Há muito tem sido discutida a influência da Indústria Cultural e das mídias na difusão de padrões de beleza.  As mensagens veiculadas pelo cinema, seriados, telenovelas, campanhas publicitárias, capas de revista, redes sociais, etc, poderiam trazer padrões segundo as representações feitas do corpo humano?

Mas, e antes disto? E quando a maior parte da população sequer sabia ler ou tinha acesso a produtos midiáticos como na Idade Média? Embora não entre no mérito dos padrões de beleza, o historiador Peter Burke defende que antes da prensa e da difusão da leitura, a Igreja era um dos espaços em que as pessoas se informavam sobre os acontecimentos ou passavam valores pela oralidade.

No século XVIII, quando o espartilho passou a ser difundido entre as mulheres, já havia produtos culturais que podiam representar e difundir esta moda, seja pelos jornais ou até mesmo os folhetins. Neste contexto da já consolidação da burguesia, a moda começa a ter uma maior preocupação em afinar a cintura feminina.
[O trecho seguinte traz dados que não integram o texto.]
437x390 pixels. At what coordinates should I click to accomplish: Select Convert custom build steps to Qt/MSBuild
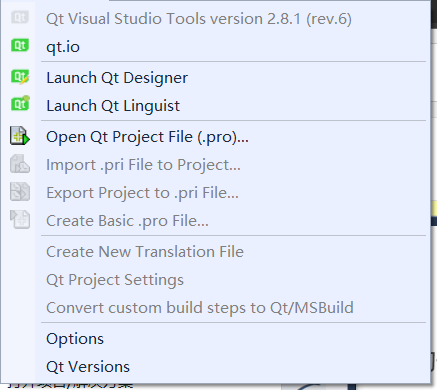(x=200, y=308)
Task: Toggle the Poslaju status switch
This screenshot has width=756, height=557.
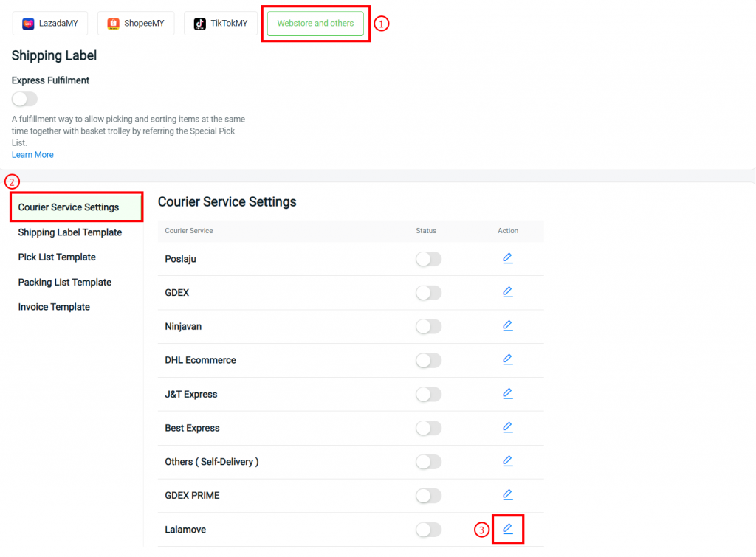Action: click(x=428, y=258)
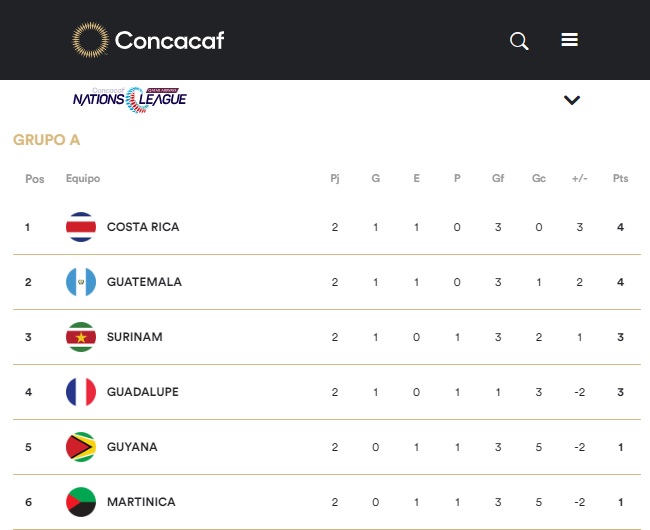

Com a Revolução Industrial na transição do século XVIII para o XIX, bem como com a as grandes navegações e os processos de colonização na América, África e Ásia, no contexto da globalização, tornaria mais fácil a difusão de padrões de beleza pelo mundo. O sociólogo e antropólogo Renato Ortiz é um dos teóricos que apontam as grandes navegações como primordial para a Comunicação Social, embora não mencione a questão da beleza.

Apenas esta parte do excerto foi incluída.